Steve Hawthorne, one of two owners of Hawthorne Coffee Roasters and its head roaster and barista, has forgotten more about coffee than you’ve likely ever known.
I dropped by Hawthorne Coffee Roasters (4177 S. Howell Ave.) to grab a cup and chat with him a bit for this article, and my notes look like I signed up for a crash course in java—stuff like “coffee degases about three days after roasting, so if you brew right after, that gas will get in the way of the flavor.” Though he’s incredibly knowledgeable, he never came across as pompous or rolled his eyes at my questions—he’s a very genuine and likeable dude that makes really, really good coffee.
Hawthorne currently offers two pour-over options each day, typically a lighter roast and a darker one. During my visit, they were offering a lighter-bodied Colombian roast and a more full-bodied Guatemalan one. The Colombian roast had some nice lemon and apple notes—acidic, but not distractingly so—while the Guatemalan roast, in addition to having a heavier mouthfeel, leaned heavily on dark chocolate and stone fruit flavors. Both were some of the best cups I’ve had in quite some time; I actually said “wow” out loud to myself after I tried the Guatemalan roast.

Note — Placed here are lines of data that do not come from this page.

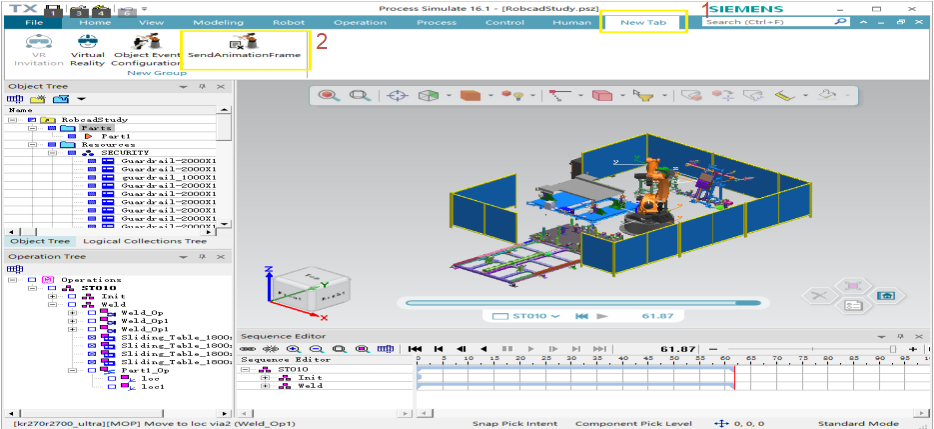Screen dimensions: 934x429
Task: Open the File menu
Action: (34, 21)
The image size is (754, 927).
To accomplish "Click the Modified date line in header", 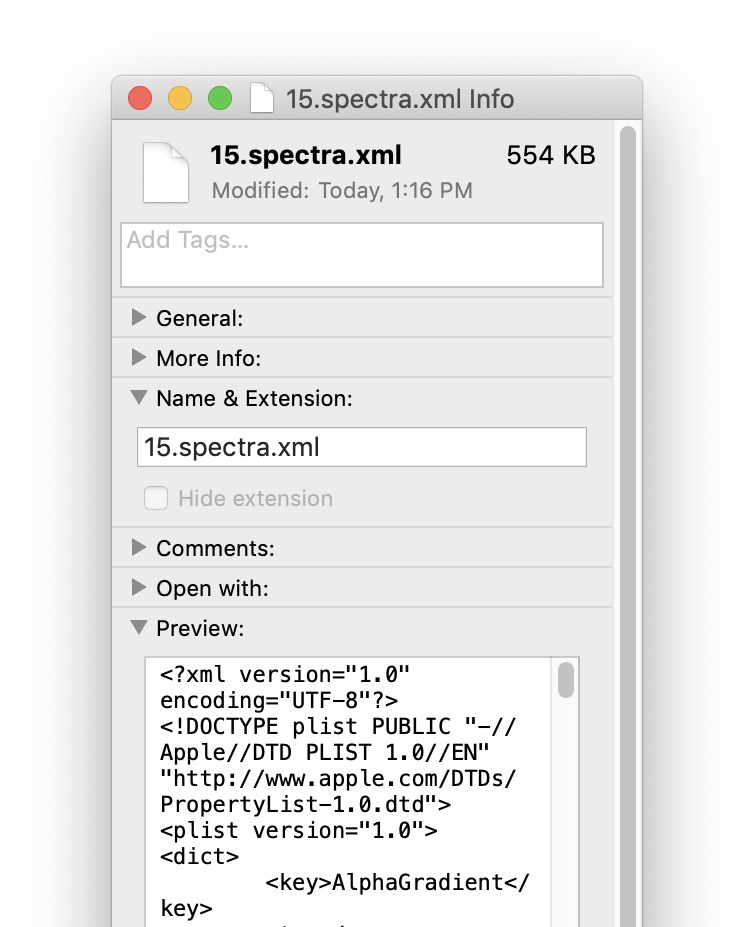I will tap(342, 190).
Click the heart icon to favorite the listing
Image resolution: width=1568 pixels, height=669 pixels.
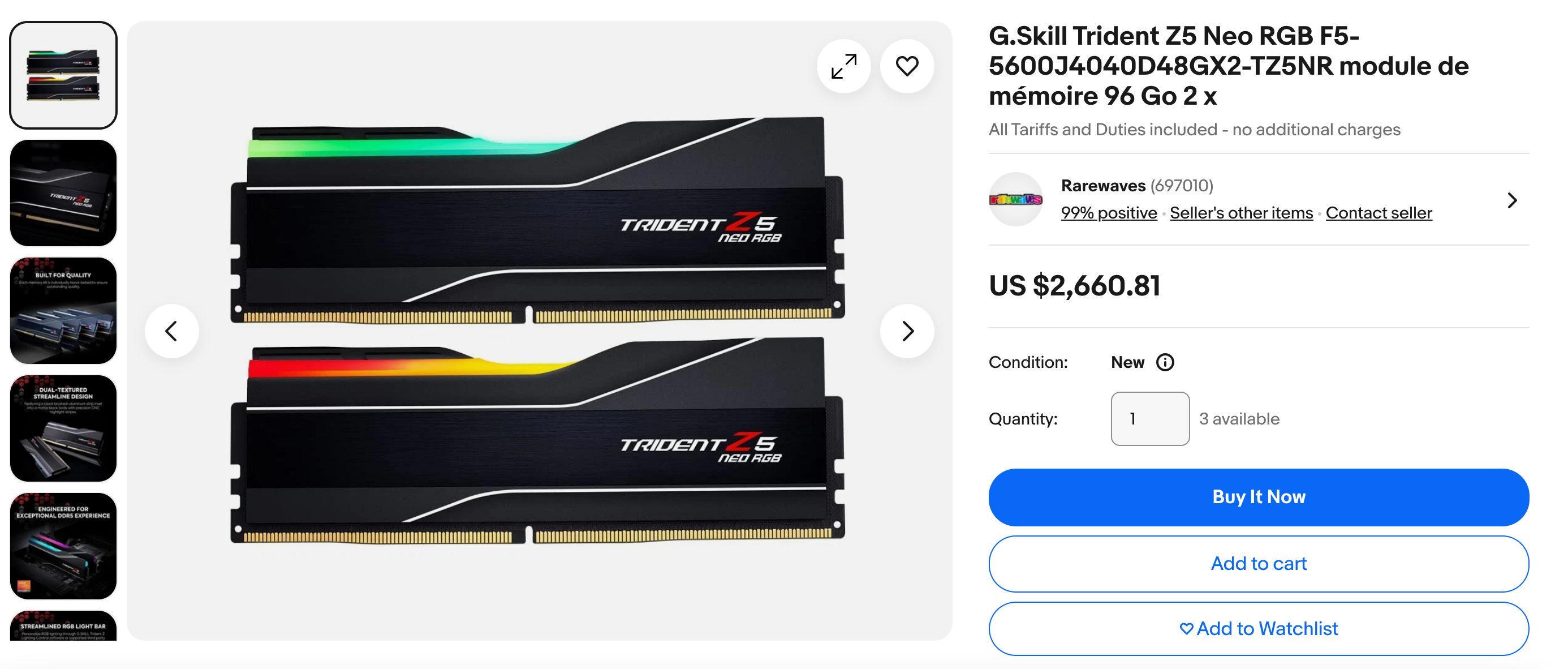906,66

Much of the full and vibrant flavors of the coffees come from the fact that Hawthorne roasts the beans right onsite about 25 feet away from where he brews it, and he ensures that the coffee beans are brewed three days after roast, to avoid those abovementioned off-flavors that come with degasing. The room in which he roasts is sufficient for him for now, but he spoke excitedly about plans to move into a larger space in the same building once Iron Grate BBQ begins serving dinner there in the next few months.
Hawthorne looks forward to sharing a space; although he will not be directly involved with Iron Grate’s operations, he assured me that “when Iron Grate is open, there will be coffee available.” He also mentioned he’s tinkering with a recipe for a coffee-glazed ham to be served with rolls at their Sunday brunch.
As it stands, Hawthorne Coffee Roasters has an attractive and quirky layout, with a mishmash of wooden chairs and tables found at various auction houses and a small play area for children in the back. You can find the typical mix of coffee shop patrons here: moms, students, retirees and workers just dropping in. I liked the ambiance quite a bit; James Brown howled at a modest volume while Steve and I talked, and a toddler, fascinated with his toys, squealed with delight as his mother watched him, sipped a cup of coffee, and enjoyed a muffin, which, along with rotating pastries, are brought to Hawthorne fresh from City Market Café and Bakery in Shorewood.
Aside from a handful of distribution spots—Ardent restaurant, Holy Moley Coffee + Doughnuts, Tosa Farmers Market—Hawthorne Coffee Roasters’ coffee is only available at their space on Howell, and it’s worth the drive.